Hi there. I’m wanting to add my Twine stories to my website. I use Squarespace and they allow HTML if I upgrade. But I’m thinking that random people can’t play them without having Twine themselves. Is that correct? How do I create a way to have anybody show up and play my adventure stories?
AND, can you explain like I’m in 5th grade if you know? I can write stories, but I’ve never set up Twine hosting before. Thank you for your time. I do appreciate it.
It is not correct that your players will need Twine themselves to play through your story. Once you’ve written your story and published it to a host that supports what Twine needs, people can play directly from their web browsers, without needing to install anything else. You can always also distribute the HTML file itself for people to download and then open manually in a web browser from their hard drive, which also doesn’t require that they have Twine themselves.
Twine’s documentation says that “you can publish your story anywhere an HTML file can be published.” I have not worked with Squarespace myself, so I can’t vouch for how well that works. “They allow HTML if …” is a pretty weak endorsement of what Squarespace actually allows. The question will really boil down to “what does Squarespace allow you to do with HTML?” or “How much of the HTML specification does Squarespace allow you to take advantage of?” If Squarespace allows you to upload and host arbitrary HTML pages, you’re probably good. If “pay extra for HTML” means you get an advanced HTML-capable editor, but Squarespace then rewrites your HTML before serving it, it will probably break your Twine story.
Lots of free-to-the-site-designer web hosts do in fact rewrite their users’ HTML for one reason or another. Common reasons include security (they don’t want you using HTML that [they think] is unsafe), consistent presentation (they’re inserting your content into a template and want to make sure you don’t do something that breaks the template), and a general desire to exercise control over what their users can do. If your web host is rewriting your HTML to enforce security or control how your web page presents, it’s virtually certain that one of the concerns they have is preventing you from running JavaScript.

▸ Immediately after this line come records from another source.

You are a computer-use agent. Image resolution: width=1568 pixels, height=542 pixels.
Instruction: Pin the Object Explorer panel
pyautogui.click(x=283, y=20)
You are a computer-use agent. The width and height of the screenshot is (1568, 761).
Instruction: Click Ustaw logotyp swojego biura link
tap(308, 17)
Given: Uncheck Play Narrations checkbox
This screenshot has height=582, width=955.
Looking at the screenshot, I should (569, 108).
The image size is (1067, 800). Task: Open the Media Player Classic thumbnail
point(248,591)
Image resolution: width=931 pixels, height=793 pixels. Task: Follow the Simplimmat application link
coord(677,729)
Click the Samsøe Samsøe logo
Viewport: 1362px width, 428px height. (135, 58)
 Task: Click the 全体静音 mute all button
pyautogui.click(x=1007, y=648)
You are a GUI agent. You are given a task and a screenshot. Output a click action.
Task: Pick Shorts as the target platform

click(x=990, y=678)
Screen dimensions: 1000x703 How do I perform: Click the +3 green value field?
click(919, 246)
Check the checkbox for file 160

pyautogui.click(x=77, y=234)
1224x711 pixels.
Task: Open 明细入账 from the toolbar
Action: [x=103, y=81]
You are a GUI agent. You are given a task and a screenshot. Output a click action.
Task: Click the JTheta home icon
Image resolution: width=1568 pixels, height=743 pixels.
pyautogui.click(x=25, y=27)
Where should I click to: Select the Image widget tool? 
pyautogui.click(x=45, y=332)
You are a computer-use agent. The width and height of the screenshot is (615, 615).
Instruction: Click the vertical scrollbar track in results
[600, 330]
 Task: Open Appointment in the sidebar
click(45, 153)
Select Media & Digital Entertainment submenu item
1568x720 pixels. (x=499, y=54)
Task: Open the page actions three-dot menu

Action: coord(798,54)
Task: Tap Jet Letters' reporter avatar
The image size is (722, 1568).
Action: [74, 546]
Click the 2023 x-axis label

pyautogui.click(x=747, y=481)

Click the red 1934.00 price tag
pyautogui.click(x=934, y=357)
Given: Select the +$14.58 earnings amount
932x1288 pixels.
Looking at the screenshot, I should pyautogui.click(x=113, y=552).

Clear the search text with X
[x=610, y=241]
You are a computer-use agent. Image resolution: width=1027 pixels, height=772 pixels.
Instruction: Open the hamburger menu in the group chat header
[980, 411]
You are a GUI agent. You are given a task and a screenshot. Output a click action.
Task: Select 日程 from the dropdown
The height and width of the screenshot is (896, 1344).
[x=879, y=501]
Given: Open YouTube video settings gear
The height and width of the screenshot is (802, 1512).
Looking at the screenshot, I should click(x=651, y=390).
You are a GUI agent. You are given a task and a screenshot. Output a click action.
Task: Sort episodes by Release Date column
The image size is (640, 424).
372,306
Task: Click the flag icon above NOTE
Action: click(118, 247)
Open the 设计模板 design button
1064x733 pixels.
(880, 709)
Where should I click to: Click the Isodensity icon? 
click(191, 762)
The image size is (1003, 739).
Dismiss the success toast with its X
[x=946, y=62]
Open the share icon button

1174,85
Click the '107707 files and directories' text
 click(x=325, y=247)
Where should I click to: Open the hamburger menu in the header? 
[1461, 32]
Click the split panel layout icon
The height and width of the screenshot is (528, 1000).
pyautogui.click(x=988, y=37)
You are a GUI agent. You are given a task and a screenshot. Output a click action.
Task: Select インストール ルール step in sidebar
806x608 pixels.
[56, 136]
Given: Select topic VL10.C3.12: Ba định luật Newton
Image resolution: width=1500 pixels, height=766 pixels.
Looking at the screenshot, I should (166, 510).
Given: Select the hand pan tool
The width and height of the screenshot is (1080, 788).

Internally, the story file you publish from your Twine project uses JavaScript in addition to HTML, and that’s necessary for the story to work. So if your web host interferes with JavaScript in your Twine-exported HTML, they’ll break your story.
All of which is to say: I don’t know for sure, but I’m not optimistic. Before deciding to pay extra for the HTML-capable version of SquareSpace, though, I’d do more research, or straight-out ask them whether you can effectively publish Twine stories on their service.
On Twine’s “Build” page there is a link titled “Publish to File”. When you select that, Twine lets you choose where to put the story’s HTML file on your own computer. You can then upload that HTML file from your computer to a Web site.
A lot of Twine games are on Itch.io (which then lets you add a playable iframe to your website) and I’ve seed a handful being uploaded on Neocities (I’ve done both).